Snake bite emergencies in the Gold Coast Hinterland

Australia is inhabited by a variety of venomous snakes, and many of them are found in our region. Our clinics treat approximately 20 pets a year who have been bitten by snakes. The most common types of snakes seen in our area are brown, red-bellied blacks, rough-scaled, tiger snakes and eastern small-eyed snakes.

Snake envenomation results in a variety of clinical signs, depending on the type of snake. All Australian venomous snakes are elapid snakes, and all elapid envenomations are associated with paralysis. Many of the clinical signs observed in human envenomation patients are also seen in domestic animals. Initial signs (immediately following envenomation) include irritability, nausea, vomiting, diarrhea and loss of consciousness. Collapse and vomiting may occur within a few minutes of a bite followed by apparent “recovery”.

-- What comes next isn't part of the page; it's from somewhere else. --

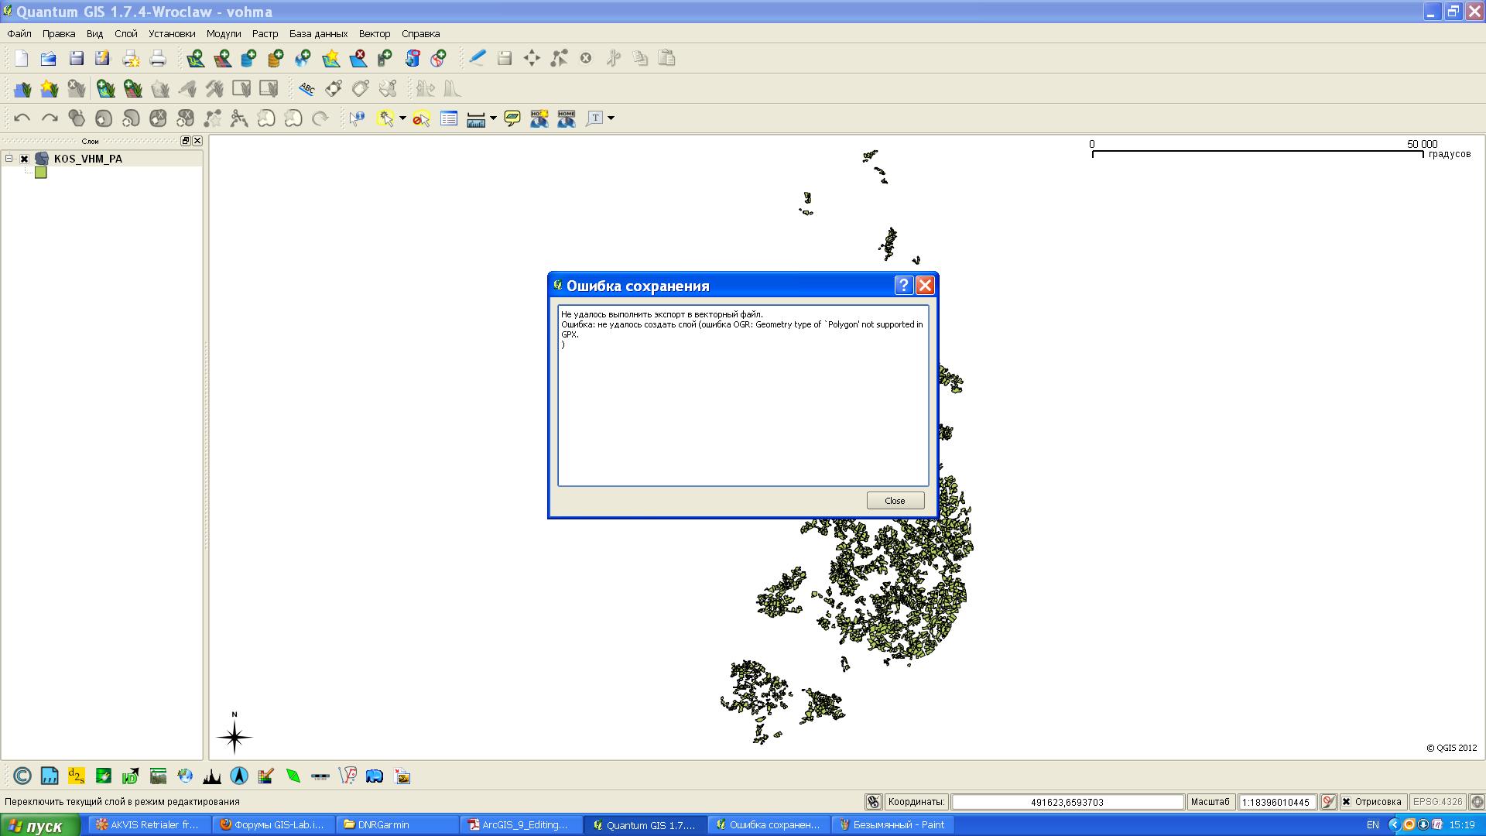Screen dimensions: 1486x836
Task: Click the North Arrow plugin icon
Action: 239,776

As time progresses, we see dilated pupils, increased salivation and distressed breathing. Approximately 3 hours after the animal has been bitten paralysis of all muscles, including the respiratory muscles, is severe enough to cause death. Some snakes also cause severe clotting defects.

The rate of deterioration is variable, and depends on the size of the animal, the type of snake and the amount of venom delivered.

Treatment of snake bite in animals is centered on supportive therapy and the administration of antivenom. Supportive therapy principally involves administration of large volumes of intravenous fluids, and airway support to ensure sufficient oxygen delivery to the vital organs. Prolonged periods of hospitalisation are often necessary in these cases.

The appropriate antivenom should be administered as soon as signs of envenomation are observed. It is best if the snake is identified by the owner, although this is not always possible. When it is not possible to identify the snake, we opt for a polyvalent antivenom, which neutralises most of the venomous snakes in our area (tiger, brown, red-bellied black but not death adder).

If you suspect your pet has been bitten by a snake, you should seek immediate veterinary advice. We have found that animals treated early have a much quicker recovery, and a much better prognosis.